Opossums

General Information

The opossum are small to medium opportunistic marsupial omnivores in the order of Didelphimorphia (named so due to the characteristic divided uterus and sexual organs) found in South America, Central America and North America. They belong to the mammalian group of animals having characteristic nursing through suckling their young ones. The opossums originated from South America from where they migrated to North America during the Great American Interchange.

Characteristics of Opossums

The opossums are nocturnal animals which also have the ability to live and perform their activities during the day. They are small to medium in size with fur covered bodies and a characteristic long snouts. Their dental formula features long canines, small incisors and tricuspid molar teeth adapted for their wide range of food material. Their feet feature a flat sole and five unique digits that are inclusive of a hind digit adapted to strengthen their grip when climbing on to trees. Female opossums feature a pouch by which they carry their young and also have their teats within these pouches from where they nurse their young.

Reproduction And Caring For Young

Opossums have short reproductive cycles with gestation age ranging from about 12-14 days when they give birth to premature young ones. The female feature a bifurcated vagina and a divided uterus which has the ability to carry multiple pups in one pregnancy, estimated to be about 10-15 pups. The growing young inside the uterus are attached to the uterus by means of short lived placentas which are not fully functional for nourishment. After birth the young find their way crawling to the pouch where they attach to the teats for suckling. The pouch provides a place to grow in as well security from predators. It is warm and closes tight enough to keep the pups from getting wet when the mother is swimming. The male has a characteristic bifurcated penis and an epididymis that stores paired spermatozoa.

Habitat

Opossums create their dens in many sites where they find shelter from predators and harsh weather conditions provided these sites are dry and do not harbor many treats. They make their shelter in any abandoned burrows, in hollow logs, under houses as well as on trees. Opossums do not usually make their own shelter and seem to prefer places where they can live in solitary. This may also be for the fact that the opossums do not live in one place for a long time.

Life Cycle

The opossums do not live for long and have high mortality rates. They barely live two years owing to being hunted and killed by many predators including dogs and coyotes and too for the reason that many are hunted as food for humans.
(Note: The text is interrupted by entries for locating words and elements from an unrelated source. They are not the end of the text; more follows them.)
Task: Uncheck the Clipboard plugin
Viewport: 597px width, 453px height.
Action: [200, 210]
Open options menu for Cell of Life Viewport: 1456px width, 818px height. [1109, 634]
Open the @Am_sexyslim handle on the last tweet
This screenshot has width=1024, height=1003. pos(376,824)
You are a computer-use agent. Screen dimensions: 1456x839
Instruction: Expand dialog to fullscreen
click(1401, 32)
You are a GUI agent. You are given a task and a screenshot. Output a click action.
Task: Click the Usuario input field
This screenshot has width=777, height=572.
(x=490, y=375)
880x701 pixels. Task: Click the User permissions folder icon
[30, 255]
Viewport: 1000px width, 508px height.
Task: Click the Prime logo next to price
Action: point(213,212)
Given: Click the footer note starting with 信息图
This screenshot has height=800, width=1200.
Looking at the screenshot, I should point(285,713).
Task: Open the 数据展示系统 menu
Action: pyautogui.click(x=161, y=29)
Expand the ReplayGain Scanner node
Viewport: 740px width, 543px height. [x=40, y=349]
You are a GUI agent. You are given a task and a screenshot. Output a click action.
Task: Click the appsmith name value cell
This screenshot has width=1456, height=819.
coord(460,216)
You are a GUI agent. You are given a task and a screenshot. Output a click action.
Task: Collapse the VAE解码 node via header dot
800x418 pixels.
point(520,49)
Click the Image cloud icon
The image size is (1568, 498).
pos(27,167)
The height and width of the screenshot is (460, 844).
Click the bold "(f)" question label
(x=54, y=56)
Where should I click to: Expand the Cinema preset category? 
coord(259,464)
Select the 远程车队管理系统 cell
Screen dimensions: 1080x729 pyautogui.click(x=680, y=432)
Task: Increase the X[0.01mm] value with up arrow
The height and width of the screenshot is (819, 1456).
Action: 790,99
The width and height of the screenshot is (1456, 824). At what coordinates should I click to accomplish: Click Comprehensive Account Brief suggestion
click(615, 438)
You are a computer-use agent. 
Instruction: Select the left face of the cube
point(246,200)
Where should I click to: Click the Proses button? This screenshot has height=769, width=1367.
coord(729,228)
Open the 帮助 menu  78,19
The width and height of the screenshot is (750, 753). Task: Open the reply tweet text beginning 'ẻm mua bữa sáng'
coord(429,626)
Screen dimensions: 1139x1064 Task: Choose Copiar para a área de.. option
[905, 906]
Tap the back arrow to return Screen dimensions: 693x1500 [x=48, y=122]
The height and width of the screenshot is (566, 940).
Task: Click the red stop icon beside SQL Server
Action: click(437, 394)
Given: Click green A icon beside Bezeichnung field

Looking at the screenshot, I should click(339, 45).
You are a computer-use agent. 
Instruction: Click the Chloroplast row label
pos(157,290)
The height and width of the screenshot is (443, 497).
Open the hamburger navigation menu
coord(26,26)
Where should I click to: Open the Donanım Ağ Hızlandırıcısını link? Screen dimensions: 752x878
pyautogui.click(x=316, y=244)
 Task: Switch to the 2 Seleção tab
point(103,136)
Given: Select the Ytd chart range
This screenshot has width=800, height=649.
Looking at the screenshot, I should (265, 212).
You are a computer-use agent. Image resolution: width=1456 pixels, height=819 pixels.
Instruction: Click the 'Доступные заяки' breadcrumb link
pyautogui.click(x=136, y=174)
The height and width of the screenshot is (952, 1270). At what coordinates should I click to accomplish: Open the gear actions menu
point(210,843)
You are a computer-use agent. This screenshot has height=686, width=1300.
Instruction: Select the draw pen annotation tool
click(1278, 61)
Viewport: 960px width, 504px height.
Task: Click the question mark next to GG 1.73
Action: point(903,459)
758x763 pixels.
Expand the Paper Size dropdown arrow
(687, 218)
Many of them also get run over by vehicles on the roads during winter and fall which reduces their life cycle. Those in the wild, however, live longer as compared to those in the open country; they may live for two full years.

Feeding Habits

Opossums consume a wide range of food materials. Their diet contain anything from fruits, seeds, nuts, insects, snakes, frogs, birds, slugs and other small animals such as mice. They also feed on dead animals including their own dead members who may have been run over by vehicles in the night. You may also find them eating garbage from garbage bins, poultry food and also food given to them by humans. Their ability to feed on most food materials has been the property which has enabled them to exist for many years for they have been described to have lived with the dinosaurs.

Behavior

Opossums are gentle and calm animals when not threatened. They protect themselves from predators and other threats through two mechanisms which include fierce growling or hissing and also playing dead. When a baby opossum is threatened it produces a warning hiss against the treat while when its mother is threatened growls fiercely. When the young cannot find their mother they usually produce sneezing sounds to alert the mother of their whereabouts. When playing dead’ also referred to as playing opossum the threatened opossum lays stiff on the ground and open up their mouth with their lips drawn back while saliva foams from their mouth. The eyes may be closed or half open. They will also produce the smell of a dead animal a characteristic of the fluid produced from their anal glands. During the mating period the male will make a clicking sound while they go looking for a female to mate who when ready to accept the call replies with the same clicking sound.